Mr. Speaker, I am pleased to rise to speak to Bill C-229, introduced by the member for Calgary Signal Hill. Let me be clear from the outset that we in the NDP oppose the bill.
Bill C-229 is based on a measure from the dying days of the last Parliament. This is not a bill that was on the agenda of the previous government during its 10 years on that side of the House. Instead it was introduced in the pre-election period at a flashy campaign style event. I am afraid it is a bill that is more about playing politics than making good policy. It is a costly and ineffective bill, one that runs against the grain of evidence and one that would continue with the very agenda that Canadians so decisively rejected last October.
Bill C-229 would lengthen the custodial sentences for a number of the most severe offences. We should bear several things in mind.
We should remember that life sentences are already applied for the most serious offences and, indeed, are already mandatory for some. We should remember that the mechanisms, such as Parole Board assessments and dangerous and long-term offender designations, already keep the worst offenders behind bars if they continue to represent a threat to society.

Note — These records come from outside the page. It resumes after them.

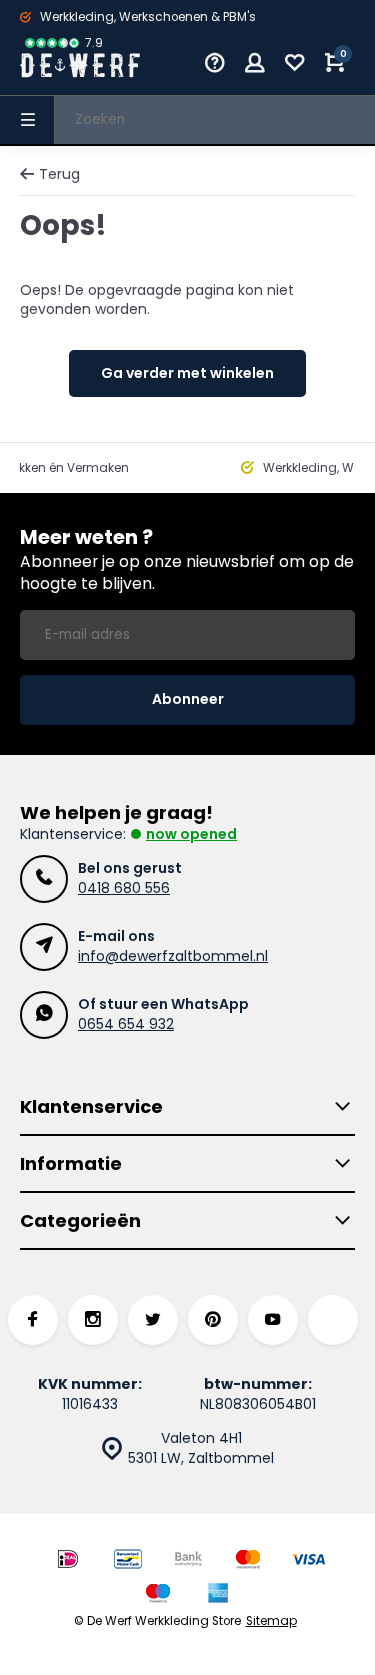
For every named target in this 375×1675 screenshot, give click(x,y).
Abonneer (188, 699)
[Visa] (308, 1561)
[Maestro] (158, 1595)
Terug (59, 174)
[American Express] (218, 1595)
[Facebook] (33, 1320)
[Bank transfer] (188, 1561)
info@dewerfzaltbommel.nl (173, 956)
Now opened (191, 834)
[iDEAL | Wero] (68, 1561)
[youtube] (273, 1320)
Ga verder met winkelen (187, 373)
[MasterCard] (248, 1561)
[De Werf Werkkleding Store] (80, 65)
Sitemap (271, 1621)
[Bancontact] (128, 1561)
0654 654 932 (126, 1024)
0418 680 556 (124, 888)
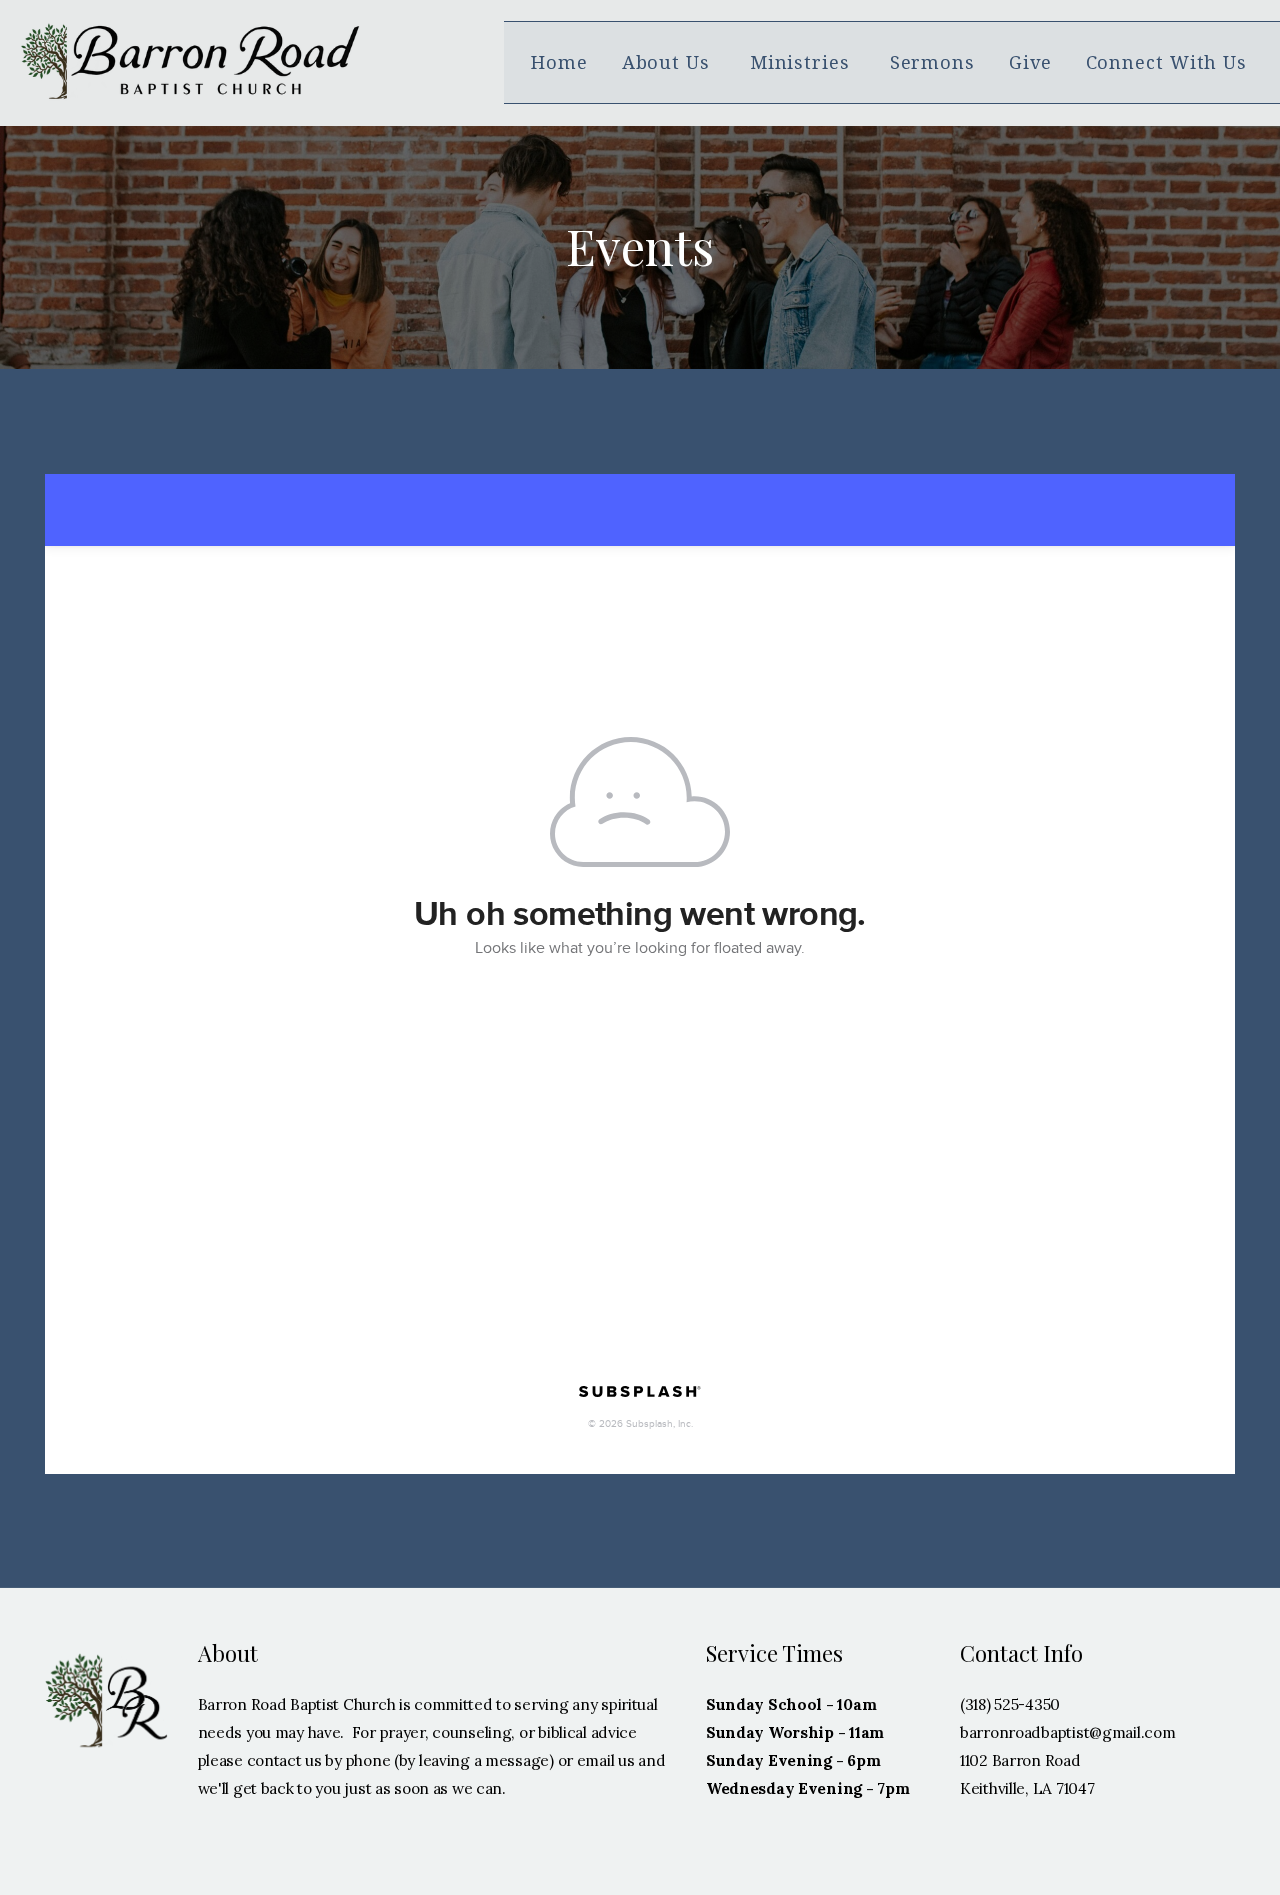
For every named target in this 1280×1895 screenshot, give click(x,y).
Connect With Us (1169, 62)
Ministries (803, 62)
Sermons (932, 62)
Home (559, 62)
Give (1030, 62)
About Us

When looking at offenders who do not continue to pose such a danger to society, we should remember that overwhelming evidence concludes that punitive sentences do not make communities safe. In fact, while failing to deter potential offenders, mandatory minimums actually increase the risk of future offences.
In short, the bill offers ineffective solutions to a problem that does not exist. As an editorial last year in the National Post put it:
It is hard to imagine this bill surviving constitutional scrutiny, it is so disproportionate, so lacking in evidence either of its necessity or effectiveness.
However, worse than that, the bill, as drafted, would introduce a truly bizarre concept in our judicial system, and that is a mechanism for cabinet to control the release of particular offenders. Canadians know these decisions should be made by professional assessment, not at political discretion. We believe the only responsible approach is for parole decisions to be based on careful assessment of risk that an offender poses to the community and to public safety. Today, these decisions are made by the Parole Board of Canada, an independent administrative tribunal free from political interference. That board is clear that its paramount consideration in all decisions is the safety of the public.
Again, it is important for Canadians to remember that a life sentence already means just that. Let me quote from the Parole Board of Canada:
Myth... A life sentence in Canada means that offenders only have to serve 25 years before they are released. Reality: A life sentence means life. Lifers will never again enjoy total freedom.
The Parole Board makes the realities of our current laws very clear. I applaud it for providing this information to all Canadians to clear up some of the misconceptions that surround these issues.
Let us be clear. Offenders serving life sentences can only be released from prison if granted parole after an assessment to confirm that they do not pose a risk to the community. Even if they are ever released, they remain under supervision and various restrictions for the rest of their life.
Again, to quote from the Parole Board, “Not all lifers will be granted parole. Some may never be released on parole because they continue to represent too great a risk to re-offend.”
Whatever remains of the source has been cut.